[MRG+1] Ngram Performance #7567

jtdoepke · 2016-10-04T01:43:44Z

Reference Issue

What does this implement/fix? Explain your changes.

A couple of small changes to make ngram generation a little bit faster.

Bind the tokens.append() and " ".join() methods outside of the for-loops.
For unigrams, skip slicing entirely and just use tokens = list(original_tokens).

Any other comments?

Benchmarks

* Improve ngram performance by binding methods outside the loop.

* Create unigrams without slicing.

rth

This is great! Particularly since the case of ngram=[1, ..] is frequently used; it would be definitely useful!

rth · 2016-10-04T09:55:41Z

sklearn/feature_extraction/text.py

-            tokens = []
+            if min_n == 1:
+                tokens = list(original_tokens)
+                min_n += 1


Maybe just add a comment here to say that this does the same thing as the fist iteration of the loop below (which is then skipped) as that's not entirely clear from reading it.

rth · 2016-10-04T09:58:11Z

sklearn/feature_extraction/text.py

        min_n, max_n = self.ngram_range
+        if min_n == 1:
+            ngrams = list(text_document)
+            min_n += 1


Same comment as above

* Added code comment to explain using list() for unigrams.

jnothman · 2016-10-04T12:36:09Z

I'm happy with the unigram fast path. I don't think binding methods reduces enough overhead to care. Please benchmark each change (of 1 and 2) separately.

rth · 2016-10-04T12:43:25Z

@jnothman I think they are benchmarked separately in the link above, and method binding improves performance by more than 10-20%, surprisingly...

jtdoepke · 2016-10-04T14:10:37Z

The benchmarks are in the order I committed the changes, so: first test has no changes, the second has only the method binding, then the third has method binding and the unigram fast path.

I'll rerun the unigram fast path benchmark separately later tonight, but the method binding on it's own was 13-20% faster.

NelleV · 2016-10-04T16:33:36Z

I am surprised that the method binding does anything at all. Can you put the actual times and how you've ran the benchmarks?

rth · 2016-10-04T16:41:49Z

@NelleV The link to benchmarks is in the "Any other comments?" section in the original post above.

Carreau · 2016-10-04T18:12:05Z

sklearn/feature_extraction/text.py

            for n in xrange(min_n,
                            min(max_n + 1, n_original_tokens + 1)):
                for i in xrange(n_original_tokens - n + 1):
-                    tokens.append(" ".join(original_tokens[i: i + n]))
+                    tokens_append(space_join(original_tokens[i: i + n]))

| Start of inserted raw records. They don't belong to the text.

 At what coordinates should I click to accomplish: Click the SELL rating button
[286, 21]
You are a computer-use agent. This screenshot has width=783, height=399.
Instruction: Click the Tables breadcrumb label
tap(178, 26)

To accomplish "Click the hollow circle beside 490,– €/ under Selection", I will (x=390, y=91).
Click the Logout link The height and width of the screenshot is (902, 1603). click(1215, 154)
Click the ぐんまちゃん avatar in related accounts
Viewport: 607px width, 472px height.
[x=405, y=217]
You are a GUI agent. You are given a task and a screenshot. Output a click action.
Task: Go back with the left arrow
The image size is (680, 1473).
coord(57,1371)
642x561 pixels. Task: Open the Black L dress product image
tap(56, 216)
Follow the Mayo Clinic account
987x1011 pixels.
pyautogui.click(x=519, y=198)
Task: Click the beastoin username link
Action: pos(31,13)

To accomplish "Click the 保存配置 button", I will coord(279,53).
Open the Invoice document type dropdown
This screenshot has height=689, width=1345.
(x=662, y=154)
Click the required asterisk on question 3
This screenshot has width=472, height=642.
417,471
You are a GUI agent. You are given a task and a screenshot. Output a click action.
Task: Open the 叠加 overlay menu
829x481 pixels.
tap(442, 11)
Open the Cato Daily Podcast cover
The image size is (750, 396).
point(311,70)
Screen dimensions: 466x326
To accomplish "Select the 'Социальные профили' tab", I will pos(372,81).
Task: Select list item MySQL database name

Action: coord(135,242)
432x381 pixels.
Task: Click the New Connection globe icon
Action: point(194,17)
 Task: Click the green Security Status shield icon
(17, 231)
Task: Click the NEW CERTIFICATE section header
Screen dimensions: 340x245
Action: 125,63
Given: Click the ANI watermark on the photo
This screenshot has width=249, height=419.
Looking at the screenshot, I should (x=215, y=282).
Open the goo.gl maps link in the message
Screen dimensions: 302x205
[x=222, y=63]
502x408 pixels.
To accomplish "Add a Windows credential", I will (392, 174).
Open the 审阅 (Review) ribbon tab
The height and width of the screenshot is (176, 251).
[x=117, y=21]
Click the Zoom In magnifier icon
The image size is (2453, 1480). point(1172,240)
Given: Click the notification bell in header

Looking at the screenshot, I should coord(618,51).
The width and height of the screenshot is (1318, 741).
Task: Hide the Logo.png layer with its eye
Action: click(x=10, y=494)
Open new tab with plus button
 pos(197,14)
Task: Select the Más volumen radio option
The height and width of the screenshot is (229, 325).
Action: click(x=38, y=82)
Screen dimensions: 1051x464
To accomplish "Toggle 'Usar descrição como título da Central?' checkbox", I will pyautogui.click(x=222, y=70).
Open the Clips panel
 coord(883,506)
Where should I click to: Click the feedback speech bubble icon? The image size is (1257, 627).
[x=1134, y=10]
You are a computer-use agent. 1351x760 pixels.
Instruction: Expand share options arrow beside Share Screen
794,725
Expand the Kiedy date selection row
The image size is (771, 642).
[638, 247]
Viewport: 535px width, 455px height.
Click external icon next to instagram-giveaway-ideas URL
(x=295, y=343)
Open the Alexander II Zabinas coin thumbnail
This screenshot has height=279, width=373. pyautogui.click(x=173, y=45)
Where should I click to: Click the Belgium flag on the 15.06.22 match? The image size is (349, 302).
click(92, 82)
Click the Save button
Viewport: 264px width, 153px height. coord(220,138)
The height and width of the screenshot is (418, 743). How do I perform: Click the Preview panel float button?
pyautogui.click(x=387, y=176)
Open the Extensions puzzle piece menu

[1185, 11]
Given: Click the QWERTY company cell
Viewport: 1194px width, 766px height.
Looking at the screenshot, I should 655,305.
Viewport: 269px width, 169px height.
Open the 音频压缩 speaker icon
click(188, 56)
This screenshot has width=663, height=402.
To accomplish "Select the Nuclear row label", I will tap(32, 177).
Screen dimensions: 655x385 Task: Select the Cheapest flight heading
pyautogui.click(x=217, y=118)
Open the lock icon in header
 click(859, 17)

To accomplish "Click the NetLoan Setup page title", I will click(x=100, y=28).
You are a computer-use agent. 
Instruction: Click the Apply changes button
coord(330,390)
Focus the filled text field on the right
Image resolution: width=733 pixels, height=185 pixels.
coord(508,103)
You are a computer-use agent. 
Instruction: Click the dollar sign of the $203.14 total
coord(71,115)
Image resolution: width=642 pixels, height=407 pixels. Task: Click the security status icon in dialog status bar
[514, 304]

as a quick glance I would say that most of the time will be spend on the slicing original_tokens[i: i + n], it might be possible to swap the two loops to get something like (roughly)

for i in ...: _current = '' for _tok in original_tokens[i:i + n]: _current = _current+' '+_tok tokens_append( _current )

Thus only iterating over the slice, which should likely be faster as well.
Would need to be profiled though.

Actually there seem to be an even simpler way, using the following

import itertools def iter_window(seq, n): l = list(seq[:n]) append = l.append for item in itertools.islice(seq, n-1, len(seq)): yield tuple(l) l.pop(0) l.append(item) yield tuple(l)

and then replacing the inner loop by

for n in range(a,b): for _tks in iter_window(original_tokens,n, c-1): tokens_append( space_join( _tks ) )

I get a ~2+ speedup (increasing with lenght of ngrams) and the sliding window implementation can likely be made much more efficient using a dequeue maybe.

jnothman · 2016-10-05T00:22:14Z

Okay, I'm somewhat persuaded. @Carreau we'd probably get more gains in the nested loop speed by rewriting in Cython (which would also avoid binding issues if static typing were used correctly).

In terms of text classification speed, I've also been thinking of creating a wrapper for Spacy which may smoothly enable the creation of lemmatised, lemma + POS, named entity and dependency path features. I'm not yet sure of the ideal interface, and it would be designed as a separate repository for sklearn-contrib. If anyone's interested in coding this up, I'm happy to share my thoughts.

Carreau · 2016-10-05T01:27:54Z

@Carreau we'd probably get more gains in the nested loop speed by rewriting in Cython (which would also avoid binding issues if static typing were used correctly).

Sure, I was just trying to show that being careful about the algorithm implementation could also make a significant boost and that micro-optimisations were not the only solution.

amueller · 2016-10-05T19:20:52Z

@jnothman have you tried pattern? http://www.clips.ua.ac.be/pattern I wasn't convinced by spacy.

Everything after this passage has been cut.